(GIVEN DATA Opens)

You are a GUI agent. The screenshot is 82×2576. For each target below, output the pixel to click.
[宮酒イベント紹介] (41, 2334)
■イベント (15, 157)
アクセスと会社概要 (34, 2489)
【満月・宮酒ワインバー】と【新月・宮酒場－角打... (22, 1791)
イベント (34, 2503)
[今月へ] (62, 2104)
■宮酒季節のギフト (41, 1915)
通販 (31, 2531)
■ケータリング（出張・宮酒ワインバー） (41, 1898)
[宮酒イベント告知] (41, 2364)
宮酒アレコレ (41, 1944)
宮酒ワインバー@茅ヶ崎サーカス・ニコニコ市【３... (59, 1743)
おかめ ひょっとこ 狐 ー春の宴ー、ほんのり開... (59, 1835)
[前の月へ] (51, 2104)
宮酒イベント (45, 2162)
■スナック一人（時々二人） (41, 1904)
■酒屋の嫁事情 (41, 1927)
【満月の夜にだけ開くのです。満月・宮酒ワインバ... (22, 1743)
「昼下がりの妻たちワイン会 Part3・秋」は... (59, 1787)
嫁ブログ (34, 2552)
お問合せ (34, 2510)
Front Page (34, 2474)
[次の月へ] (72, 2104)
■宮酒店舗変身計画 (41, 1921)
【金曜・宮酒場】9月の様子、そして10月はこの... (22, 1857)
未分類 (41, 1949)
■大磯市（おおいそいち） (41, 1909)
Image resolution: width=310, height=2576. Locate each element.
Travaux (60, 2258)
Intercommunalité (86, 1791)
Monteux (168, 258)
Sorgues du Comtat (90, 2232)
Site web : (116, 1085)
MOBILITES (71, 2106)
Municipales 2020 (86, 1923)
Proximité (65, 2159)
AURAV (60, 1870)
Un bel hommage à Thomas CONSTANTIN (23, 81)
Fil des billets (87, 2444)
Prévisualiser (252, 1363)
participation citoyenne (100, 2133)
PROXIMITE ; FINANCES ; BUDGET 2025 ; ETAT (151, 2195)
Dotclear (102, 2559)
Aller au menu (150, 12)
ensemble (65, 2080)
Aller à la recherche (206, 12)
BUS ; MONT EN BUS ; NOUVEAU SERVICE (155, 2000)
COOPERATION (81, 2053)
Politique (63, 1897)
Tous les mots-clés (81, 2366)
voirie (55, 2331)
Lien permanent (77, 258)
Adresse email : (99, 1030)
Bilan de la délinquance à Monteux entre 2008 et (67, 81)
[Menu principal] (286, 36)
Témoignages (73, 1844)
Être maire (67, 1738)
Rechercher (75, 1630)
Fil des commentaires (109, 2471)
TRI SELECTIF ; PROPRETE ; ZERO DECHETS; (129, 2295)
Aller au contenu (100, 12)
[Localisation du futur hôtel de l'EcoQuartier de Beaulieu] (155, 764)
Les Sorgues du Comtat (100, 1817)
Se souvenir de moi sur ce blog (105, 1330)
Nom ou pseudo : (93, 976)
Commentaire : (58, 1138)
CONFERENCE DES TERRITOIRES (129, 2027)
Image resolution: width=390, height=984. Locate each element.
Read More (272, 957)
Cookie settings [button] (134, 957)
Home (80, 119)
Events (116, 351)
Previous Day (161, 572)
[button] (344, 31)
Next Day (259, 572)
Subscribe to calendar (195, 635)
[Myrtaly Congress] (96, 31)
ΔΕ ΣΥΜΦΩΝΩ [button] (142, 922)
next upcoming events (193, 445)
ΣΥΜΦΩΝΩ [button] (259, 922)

(GIVEN DATA Closes)
(GIVEN DATA Opens)

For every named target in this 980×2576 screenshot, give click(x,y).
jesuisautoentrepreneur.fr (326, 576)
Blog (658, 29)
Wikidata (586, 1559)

(GIVEN DATA Closes)

From the records above, give again exactly the lines running from the line with "AURAV (60, 1870)" to the line with "ΣΥΜΦΩΝΩ [button] (259, 922)", inclusive.

AURAV (60, 1870)
Un bel hommage à Thomas CONSTANTIN (23, 81)
Fil des billets (87, 2444)
Prévisualiser (252, 1363)
participation citoyenne (100, 2133)
PROXIMITE ; FINANCES ; BUDGET 2025 ; ETAT (151, 2195)
Dotclear (102, 2559)
Aller au menu (150, 12)
ensemble (65, 2080)
Aller à la recherche (206, 12)
BUS ; MONT EN BUS ; NOUVEAU SERVICE (155, 2000)
COOPERATION (81, 2053)
Politique (63, 1897)
Tous les mots-clés (81, 2366)
voirie (55, 2331)
Lien permanent (77, 258)
Adresse email : (99, 1030)
Bilan de la délinquance à Monteux entre 2008 et (67, 81)
[Menu principal] (286, 36)
Témoignages (73, 1844)
Être maire (67, 1738)
Rechercher (75, 1630)
Fil des commentaires (109, 2471)
TRI SELECTIF ; PROPRETE ; ZERO DECHETS; (129, 2295)
Aller au contenu (100, 12)
[Localisation du futur hôtel de l'EcoQuartier de Beaulieu] (155, 764)
Les Sorgues du Comtat (100, 1817)
Se souvenir de moi sur ce blog (105, 1330)
Nom ou pseudo : (93, 976)
Commentaire : (58, 1138)
CONFERENCE DES TERRITOIRES (129, 2027)
Image resolution: width=390, height=984. Locate each element.
Read More (272, 957)
Cookie settings [button] (134, 957)
Home (80, 119)
Events (116, 351)
Previous Day (161, 572)
[button] (344, 31)
Next Day (259, 572)
Subscribe to calendar (195, 635)
[Myrtaly Congress] (96, 31)
ΔΕ ΣΥΜΦΩΝΩ [button] (142, 922)
next upcoming events (193, 445)
ΣΥΜΦΩΝΩ [button] (259, 922)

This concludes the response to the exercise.